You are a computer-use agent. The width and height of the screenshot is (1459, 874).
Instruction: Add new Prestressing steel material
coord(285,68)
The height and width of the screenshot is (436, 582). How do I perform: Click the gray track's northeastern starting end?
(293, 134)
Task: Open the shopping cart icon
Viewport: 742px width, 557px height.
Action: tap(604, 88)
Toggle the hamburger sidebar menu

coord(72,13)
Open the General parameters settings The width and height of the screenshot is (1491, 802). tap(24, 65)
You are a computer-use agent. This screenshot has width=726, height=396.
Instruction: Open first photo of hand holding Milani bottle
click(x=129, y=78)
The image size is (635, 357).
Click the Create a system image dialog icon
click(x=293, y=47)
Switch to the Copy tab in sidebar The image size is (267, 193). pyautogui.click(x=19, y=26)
* * * * *
TASK ITEM — All entries above are to be transcribed verbatim.

FINISHED EXERCISE —
You are a computer-use agent. The width and height of the screenshot is (1459, 874).
Instruction: Add new Prestressing steel material
coord(285,68)
The height and width of the screenshot is (436, 582). How do I perform: Click the gray track's northeastern starting end?
(293, 134)
Task: Open the shopping cart icon
Viewport: 742px width, 557px height.
Action: tap(604, 88)
Toggle the hamburger sidebar menu

coord(72,13)
Open the General parameters settings The width and height of the screenshot is (1491, 802). tap(24, 65)
You are a computer-use agent. This screenshot has width=726, height=396.
Instruction: Open first photo of hand holding Milani bottle
click(x=129, y=78)
The image size is (635, 357).
Click the Create a system image dialog icon
click(x=293, y=47)
Switch to the Copy tab in sidebar The image size is (267, 193). pyautogui.click(x=19, y=26)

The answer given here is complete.